Trump skips the debate, but remains in the spotlight. He gave a pre-recorded interview with fired former Fox News host Tucker Carlson that will be released around the time of the debate. The interview will be posted on X, formerly known as Twitter, as a counter to the debate, a source familiar with the matter told CNN.

Then on Thursday, attention will turn back to Trump as he surrenders to the Fulton County Jail in what will be the fourth such spectacle in months.

Trump's campaign goal was also to saturate the airwaves with his advisers and allies before and after the debate. However, on Monday, Fox News informed the Trump campaign that it would no longer make recommendations to some of the former president's deputies to attend the spin room debate, because the former president is not attending the debate.

Trump, who will be at his golf club in Bedminster, New Jersey, can also throw his own river grenades from the sidelines. He took to his social media page Truth Social on Tuesday to say: "I'LL BE VERY BUSY TOMORROW - ENJOY!!!"

Without a leader on the scene, it is unclear whether breakthrough moments will even be possible.

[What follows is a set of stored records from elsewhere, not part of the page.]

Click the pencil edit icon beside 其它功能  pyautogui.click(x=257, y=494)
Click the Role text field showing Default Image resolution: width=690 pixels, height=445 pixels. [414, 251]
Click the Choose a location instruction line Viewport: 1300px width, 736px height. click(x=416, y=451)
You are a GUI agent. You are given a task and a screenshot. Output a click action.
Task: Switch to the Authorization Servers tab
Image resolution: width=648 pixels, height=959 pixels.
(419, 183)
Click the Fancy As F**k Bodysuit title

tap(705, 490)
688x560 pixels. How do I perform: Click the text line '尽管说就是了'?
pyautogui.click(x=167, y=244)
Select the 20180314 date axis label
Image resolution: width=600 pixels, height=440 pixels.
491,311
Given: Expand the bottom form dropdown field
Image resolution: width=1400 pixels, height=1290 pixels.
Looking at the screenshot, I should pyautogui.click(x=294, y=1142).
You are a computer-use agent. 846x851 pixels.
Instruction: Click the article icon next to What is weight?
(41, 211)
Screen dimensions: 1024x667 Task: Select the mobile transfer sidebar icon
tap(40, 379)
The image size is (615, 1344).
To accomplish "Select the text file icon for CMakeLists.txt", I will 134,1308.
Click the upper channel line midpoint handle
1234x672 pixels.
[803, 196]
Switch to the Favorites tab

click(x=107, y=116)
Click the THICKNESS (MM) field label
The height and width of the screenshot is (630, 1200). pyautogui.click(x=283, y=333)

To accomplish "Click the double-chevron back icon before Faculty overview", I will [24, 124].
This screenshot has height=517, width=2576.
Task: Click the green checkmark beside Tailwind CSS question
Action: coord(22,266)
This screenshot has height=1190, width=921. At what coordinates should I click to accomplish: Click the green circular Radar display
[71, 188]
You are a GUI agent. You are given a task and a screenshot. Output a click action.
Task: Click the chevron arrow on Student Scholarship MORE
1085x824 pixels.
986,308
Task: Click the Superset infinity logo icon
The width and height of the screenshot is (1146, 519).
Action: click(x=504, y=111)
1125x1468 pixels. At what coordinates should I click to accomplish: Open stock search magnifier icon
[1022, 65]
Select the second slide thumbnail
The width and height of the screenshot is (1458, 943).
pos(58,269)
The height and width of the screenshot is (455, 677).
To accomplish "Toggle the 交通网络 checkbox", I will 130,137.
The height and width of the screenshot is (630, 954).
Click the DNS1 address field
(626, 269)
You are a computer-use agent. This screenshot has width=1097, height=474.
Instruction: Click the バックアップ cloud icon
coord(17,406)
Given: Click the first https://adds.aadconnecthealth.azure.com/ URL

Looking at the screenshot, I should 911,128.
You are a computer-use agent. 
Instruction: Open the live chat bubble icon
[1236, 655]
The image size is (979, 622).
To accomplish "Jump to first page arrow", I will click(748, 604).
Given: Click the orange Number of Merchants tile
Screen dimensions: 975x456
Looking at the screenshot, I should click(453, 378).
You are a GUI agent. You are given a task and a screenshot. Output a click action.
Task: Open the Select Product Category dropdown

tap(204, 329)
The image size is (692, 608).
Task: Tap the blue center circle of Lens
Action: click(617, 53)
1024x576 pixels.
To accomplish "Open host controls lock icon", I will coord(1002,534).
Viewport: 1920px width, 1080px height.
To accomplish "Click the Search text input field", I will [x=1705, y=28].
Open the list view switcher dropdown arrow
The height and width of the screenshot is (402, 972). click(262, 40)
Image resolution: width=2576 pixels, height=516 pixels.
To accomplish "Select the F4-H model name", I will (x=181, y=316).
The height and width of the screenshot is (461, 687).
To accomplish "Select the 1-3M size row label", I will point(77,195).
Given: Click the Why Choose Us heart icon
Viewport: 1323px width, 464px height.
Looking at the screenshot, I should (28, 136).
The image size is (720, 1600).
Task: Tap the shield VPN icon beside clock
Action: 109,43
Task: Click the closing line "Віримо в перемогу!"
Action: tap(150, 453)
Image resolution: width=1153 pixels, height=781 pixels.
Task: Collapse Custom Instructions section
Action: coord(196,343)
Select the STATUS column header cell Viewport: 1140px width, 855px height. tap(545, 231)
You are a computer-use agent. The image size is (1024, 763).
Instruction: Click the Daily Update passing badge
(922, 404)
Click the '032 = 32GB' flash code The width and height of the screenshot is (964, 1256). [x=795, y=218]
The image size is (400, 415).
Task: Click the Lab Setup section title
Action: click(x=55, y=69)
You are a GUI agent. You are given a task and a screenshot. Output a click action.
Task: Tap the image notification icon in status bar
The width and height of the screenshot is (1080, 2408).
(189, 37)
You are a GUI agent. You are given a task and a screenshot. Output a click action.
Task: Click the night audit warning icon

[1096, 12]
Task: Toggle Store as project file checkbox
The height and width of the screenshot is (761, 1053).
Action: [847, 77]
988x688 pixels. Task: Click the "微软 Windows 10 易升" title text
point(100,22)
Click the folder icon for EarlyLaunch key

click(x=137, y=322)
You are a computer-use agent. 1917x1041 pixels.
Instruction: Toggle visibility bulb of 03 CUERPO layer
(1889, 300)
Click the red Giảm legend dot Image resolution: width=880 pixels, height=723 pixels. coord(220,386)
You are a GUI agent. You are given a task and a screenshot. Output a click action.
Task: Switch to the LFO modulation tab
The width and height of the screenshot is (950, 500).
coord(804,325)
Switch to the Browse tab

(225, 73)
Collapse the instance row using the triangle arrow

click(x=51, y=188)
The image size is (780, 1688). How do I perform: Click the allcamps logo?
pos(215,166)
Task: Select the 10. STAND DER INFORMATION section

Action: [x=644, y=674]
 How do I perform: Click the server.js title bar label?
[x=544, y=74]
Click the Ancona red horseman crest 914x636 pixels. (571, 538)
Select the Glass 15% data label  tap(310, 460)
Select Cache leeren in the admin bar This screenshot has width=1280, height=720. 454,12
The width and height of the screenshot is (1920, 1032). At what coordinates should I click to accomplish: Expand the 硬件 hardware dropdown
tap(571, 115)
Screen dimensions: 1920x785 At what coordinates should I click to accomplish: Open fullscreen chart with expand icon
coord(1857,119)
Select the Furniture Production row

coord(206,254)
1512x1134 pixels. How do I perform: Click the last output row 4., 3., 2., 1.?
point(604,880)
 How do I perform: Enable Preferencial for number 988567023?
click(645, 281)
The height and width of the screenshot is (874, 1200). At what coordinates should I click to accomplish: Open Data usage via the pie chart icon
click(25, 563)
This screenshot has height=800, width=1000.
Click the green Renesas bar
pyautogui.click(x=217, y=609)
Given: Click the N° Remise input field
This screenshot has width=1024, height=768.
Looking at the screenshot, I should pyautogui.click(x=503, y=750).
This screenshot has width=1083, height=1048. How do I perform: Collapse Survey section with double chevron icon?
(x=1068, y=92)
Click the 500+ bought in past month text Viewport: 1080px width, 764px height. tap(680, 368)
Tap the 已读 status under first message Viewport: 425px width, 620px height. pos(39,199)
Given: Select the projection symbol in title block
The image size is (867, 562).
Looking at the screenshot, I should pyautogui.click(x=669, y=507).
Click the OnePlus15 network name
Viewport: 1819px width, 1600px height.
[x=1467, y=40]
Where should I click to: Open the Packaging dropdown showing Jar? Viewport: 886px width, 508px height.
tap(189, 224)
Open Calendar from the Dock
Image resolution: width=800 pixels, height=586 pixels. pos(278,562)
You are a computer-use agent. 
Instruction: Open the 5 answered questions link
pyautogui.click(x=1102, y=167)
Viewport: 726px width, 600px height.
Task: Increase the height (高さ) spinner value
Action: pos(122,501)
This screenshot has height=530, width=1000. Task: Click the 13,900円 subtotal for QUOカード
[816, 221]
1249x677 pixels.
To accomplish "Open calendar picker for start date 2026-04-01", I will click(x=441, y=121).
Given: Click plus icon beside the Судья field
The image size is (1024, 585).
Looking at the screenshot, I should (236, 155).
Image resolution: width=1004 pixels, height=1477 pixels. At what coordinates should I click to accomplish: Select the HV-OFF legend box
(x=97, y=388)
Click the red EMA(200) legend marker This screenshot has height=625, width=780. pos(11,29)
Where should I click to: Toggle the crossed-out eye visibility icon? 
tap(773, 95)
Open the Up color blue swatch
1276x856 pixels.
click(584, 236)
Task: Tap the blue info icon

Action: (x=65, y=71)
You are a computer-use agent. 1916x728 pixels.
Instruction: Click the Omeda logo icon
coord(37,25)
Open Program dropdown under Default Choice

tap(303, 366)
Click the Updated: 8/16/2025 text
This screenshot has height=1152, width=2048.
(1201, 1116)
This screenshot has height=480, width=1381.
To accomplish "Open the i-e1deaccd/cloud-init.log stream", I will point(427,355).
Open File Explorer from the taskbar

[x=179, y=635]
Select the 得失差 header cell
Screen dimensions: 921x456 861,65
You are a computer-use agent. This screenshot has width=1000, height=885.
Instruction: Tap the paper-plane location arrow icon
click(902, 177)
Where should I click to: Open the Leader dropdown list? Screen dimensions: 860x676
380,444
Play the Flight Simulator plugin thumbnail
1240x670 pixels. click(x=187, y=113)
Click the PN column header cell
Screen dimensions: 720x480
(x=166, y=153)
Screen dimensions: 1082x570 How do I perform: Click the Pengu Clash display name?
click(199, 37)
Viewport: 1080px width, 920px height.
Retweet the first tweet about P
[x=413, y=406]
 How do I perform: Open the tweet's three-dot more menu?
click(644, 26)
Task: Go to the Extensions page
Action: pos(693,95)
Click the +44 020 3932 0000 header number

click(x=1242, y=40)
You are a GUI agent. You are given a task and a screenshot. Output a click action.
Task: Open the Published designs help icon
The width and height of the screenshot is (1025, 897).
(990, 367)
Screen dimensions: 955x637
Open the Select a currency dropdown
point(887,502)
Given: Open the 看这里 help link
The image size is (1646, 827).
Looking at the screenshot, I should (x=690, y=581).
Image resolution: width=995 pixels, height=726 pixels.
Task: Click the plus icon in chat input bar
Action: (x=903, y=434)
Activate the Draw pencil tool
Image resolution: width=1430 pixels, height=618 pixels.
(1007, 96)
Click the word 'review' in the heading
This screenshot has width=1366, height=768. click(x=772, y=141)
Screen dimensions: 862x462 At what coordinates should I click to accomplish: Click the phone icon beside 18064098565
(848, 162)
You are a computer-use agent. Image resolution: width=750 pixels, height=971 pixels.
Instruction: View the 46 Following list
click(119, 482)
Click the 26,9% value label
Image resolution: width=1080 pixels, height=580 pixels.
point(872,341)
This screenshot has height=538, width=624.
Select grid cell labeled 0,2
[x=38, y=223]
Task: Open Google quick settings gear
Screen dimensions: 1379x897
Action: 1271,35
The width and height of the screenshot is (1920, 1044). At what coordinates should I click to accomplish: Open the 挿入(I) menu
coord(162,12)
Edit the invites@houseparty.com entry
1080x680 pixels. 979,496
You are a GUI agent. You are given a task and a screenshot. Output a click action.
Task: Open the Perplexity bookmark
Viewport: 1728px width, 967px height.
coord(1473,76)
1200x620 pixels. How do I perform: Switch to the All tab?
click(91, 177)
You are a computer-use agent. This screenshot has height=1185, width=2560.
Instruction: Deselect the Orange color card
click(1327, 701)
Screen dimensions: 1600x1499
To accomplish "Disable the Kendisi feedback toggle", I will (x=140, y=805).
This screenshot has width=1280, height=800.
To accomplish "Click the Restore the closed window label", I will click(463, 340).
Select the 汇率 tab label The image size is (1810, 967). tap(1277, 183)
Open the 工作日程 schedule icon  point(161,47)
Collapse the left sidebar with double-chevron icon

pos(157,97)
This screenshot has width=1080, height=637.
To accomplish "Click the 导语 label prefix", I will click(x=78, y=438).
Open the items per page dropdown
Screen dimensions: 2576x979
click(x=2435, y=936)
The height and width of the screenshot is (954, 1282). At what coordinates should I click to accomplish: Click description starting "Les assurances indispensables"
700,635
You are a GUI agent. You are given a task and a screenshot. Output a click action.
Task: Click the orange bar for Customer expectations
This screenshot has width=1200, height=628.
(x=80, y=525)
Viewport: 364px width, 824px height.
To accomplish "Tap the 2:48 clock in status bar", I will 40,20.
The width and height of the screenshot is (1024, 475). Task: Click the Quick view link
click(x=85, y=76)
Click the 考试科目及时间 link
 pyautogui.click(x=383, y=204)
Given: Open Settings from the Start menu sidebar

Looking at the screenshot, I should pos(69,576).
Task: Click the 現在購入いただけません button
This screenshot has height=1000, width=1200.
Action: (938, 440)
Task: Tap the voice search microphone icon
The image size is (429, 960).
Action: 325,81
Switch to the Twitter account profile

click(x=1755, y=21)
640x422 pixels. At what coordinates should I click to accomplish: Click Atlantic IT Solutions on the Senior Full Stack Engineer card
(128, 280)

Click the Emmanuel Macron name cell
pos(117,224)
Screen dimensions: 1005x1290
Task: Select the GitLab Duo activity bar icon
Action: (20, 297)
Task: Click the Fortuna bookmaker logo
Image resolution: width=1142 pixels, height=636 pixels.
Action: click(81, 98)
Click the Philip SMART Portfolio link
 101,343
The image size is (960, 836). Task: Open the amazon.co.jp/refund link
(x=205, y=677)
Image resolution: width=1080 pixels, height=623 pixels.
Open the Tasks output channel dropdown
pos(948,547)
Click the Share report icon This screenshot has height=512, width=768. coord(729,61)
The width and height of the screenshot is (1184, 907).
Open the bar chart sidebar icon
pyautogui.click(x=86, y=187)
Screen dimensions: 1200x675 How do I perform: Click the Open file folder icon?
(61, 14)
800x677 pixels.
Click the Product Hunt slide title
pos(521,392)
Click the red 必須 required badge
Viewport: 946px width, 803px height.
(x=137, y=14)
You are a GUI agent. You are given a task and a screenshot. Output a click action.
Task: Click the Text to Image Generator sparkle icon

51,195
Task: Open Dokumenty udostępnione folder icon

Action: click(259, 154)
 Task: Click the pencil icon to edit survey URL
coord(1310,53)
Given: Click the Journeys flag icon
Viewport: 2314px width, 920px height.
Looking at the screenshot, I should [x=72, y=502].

And if such moments do happen, the cloud Trump will cast over the 2024 GOP race raises questions about whether any of his rivals will be able to continue their winning streak Wednesday night.

Anyone having an oops moment?

Although the front-runners have survived major debates in recent presidential election cycles, the prospects of those seeking to become the most important alternative to their party have been effectively thwarted by poor debate results.

During the 2012 Republican race, it was then-Texas Governor Rick Perry's "oops" moment when he forgot the name of the federal department he wanted to eliminate.

In 2016, Christie halted Rubio's momentum when he mocked his "memorable 25-second speech" about Barack Obama. "Well, everybody," Christie said when Rubio successfully repeated the same line.

In the 2020 Democratic primary, Massachusetts Sen. Elizabeth Warren dashed the hopes of former New York City Mayor Michael Bloomberg in a minute with a scathing critique that culminated in her telling the crowd that Bloomberg's nomination to fight Trump would mean replacing "one arrogant billionaire with another."

Already at the debate stage, some Republican Party candidates for 2024 are telegraphing possible attacks on rivals. In recent days, Christie has taken down DeSantis. On Monday, Haley released a statement criticizing Ramaswamy.

Whether any of the candidates face the relentless attacks that have dogged presidential candidates in previous cycles — and how they respond to those attacks — could change the trajectory of the Republican race.

This story has been updated with additional events.

CNN's Jeff Zeleny contributed to this report.